Em razão de um grande escândalo de corrupção envolvendo autoridades do alto escalão do Estado Alfa, houve um debate no qual foi suscitada a impossibilidade de ser iniciado o processo penal em detrimento do Governador do Estado Alfa sem prévia autorização da estrutura legislativa competente. Considerando os balizamentos estabelecidos pela sistemática constitucional, é correto afirmar que a referida autorização é
- A)desnecessária, salvo se houver previsão expressa na Constituição do Estado Alfa.
Errada, porque a exigência não depende de previsão expressa na Constituição do Estado; ao contrário, a CF/88 não autoriza essa condição para o Governador.
- B)necessária, por força do princípio da simetria, ainda que essa exigência não esteja expressa na Constituição Estadual.
Errada, porque o princípio da simetria não permite criar, por conta própria, uma autorização legislativa prévia para ação penal contra Governador.
- C)necessária, o que decorre de previsão constitucional expressa, enquanto emanação do princípio da separação dos poderes.
Errada, porque não há previsão constitucional expressa impondo essa autorização, e a separação dos poderes não justifica essa condição de procedibilidade.
- D)desnecessária, pois a Constituição da República não contempla regra que autorize a previsão dessa exigência em relação ao Governador do Estado.
Certa, pois a Constituição da República não prevê autorização da Assembleia Legislativa para o início de processo criminal contra Governador.
- E)desnecessária, pois não há nenhuma situação em que o início do processo criminal esteja condicionado à autorização de órgão estranho ao Poder Judiciário.

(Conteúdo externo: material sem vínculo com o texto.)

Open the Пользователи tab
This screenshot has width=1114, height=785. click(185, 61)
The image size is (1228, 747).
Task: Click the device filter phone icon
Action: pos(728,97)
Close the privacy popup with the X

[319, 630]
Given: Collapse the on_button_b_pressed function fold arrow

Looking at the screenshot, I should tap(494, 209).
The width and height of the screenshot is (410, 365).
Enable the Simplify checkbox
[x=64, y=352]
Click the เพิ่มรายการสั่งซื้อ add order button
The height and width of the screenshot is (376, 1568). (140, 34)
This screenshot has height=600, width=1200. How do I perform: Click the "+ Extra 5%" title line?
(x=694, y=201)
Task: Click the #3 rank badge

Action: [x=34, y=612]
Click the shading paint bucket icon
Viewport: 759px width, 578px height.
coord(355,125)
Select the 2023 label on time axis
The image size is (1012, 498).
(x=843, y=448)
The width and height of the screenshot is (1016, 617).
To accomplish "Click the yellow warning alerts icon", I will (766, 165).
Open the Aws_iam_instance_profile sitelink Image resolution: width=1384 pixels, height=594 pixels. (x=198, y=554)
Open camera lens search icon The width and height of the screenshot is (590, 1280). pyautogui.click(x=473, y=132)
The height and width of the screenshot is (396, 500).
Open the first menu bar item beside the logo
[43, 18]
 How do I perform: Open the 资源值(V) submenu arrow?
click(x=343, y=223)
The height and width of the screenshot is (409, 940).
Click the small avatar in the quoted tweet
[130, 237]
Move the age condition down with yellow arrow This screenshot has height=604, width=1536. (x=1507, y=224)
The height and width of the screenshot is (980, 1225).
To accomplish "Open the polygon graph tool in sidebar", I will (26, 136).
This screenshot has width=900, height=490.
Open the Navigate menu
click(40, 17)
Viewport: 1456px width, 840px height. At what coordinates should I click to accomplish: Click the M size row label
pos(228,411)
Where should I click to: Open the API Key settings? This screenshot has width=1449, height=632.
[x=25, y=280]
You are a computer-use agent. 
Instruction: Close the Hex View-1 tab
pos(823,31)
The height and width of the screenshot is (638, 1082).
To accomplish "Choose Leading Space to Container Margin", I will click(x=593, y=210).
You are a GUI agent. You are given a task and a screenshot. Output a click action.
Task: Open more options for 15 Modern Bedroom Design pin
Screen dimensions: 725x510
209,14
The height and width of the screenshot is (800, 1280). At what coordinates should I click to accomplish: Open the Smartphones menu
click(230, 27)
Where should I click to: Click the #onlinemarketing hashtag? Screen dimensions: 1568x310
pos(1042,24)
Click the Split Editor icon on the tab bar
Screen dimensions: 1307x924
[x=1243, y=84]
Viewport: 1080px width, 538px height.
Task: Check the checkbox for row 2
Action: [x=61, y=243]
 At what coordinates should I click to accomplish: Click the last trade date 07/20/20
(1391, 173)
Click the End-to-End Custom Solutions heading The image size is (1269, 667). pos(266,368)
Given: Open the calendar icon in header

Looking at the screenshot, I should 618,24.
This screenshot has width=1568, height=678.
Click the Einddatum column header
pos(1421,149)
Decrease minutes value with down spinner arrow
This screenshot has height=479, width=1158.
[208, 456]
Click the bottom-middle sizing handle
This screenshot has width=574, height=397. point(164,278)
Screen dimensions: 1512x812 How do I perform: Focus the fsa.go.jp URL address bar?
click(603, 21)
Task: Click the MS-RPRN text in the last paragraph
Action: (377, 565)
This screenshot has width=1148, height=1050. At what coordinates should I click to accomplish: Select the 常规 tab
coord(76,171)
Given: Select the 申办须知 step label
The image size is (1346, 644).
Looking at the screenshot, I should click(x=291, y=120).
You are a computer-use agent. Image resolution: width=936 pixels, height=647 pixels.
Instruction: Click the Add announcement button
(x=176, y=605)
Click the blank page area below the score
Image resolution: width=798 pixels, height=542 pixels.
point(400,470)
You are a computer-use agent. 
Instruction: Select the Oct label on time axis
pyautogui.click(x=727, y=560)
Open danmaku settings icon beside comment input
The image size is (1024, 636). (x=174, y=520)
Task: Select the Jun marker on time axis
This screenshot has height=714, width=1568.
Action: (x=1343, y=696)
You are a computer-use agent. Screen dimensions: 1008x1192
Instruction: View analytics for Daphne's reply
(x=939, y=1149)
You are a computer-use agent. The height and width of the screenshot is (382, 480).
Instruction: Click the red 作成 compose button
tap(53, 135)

Errada, porque o ordenamento admite, em hipóteses específicas, condicionamentos processuais ligados a autoridades, então a afirmação é absoluta demais.
Gabarito: D
A questão gira em torno de uma velha confusão: misturar responsabilização política com ação penal comum. Para o Governador do Estado, a Constituição da República não exige autorização prévia da Assembleia Legislativa para o início de processo criminal. Em outras palavras, o Ministério Público pode oferecer denúncia normalmente, sem precisar pedir “licença” ao Legislativo estadual. Isso acontece porque a regra de autorização prévia para processar certas autoridades é excepcional e precisa estar prevista expressamente. No caso do Governador, a CF/88 não trouxe essa exigência. A jurisprudência do STF é firme nesse sentido: não cabe à Constituição Estadual criar condição de procedibilidade para a ação penal contra Governador, sob pena de violar o desenho constitucional federal. É verdade que o Governador pode ter regime especial em temas como foro por prerrogativa de função, mas isso não se confunde com autorização legislativa para a instauração da ação penal. Foro define órgão competente; autorização prévia seria um filtro político para o processo andar, e isso a Constituição Federal não permitiu nesse ponto. Por isso, o gabarito é a letra D: a autorização é desnecessária, pois não existe na Constituição da República regra que autorize a previsão dessa exigência em relação ao Governador do Estado. Em resumo: pode investigar, pode denunciar e pode processar, sem esse carimbo legislativo de entrada.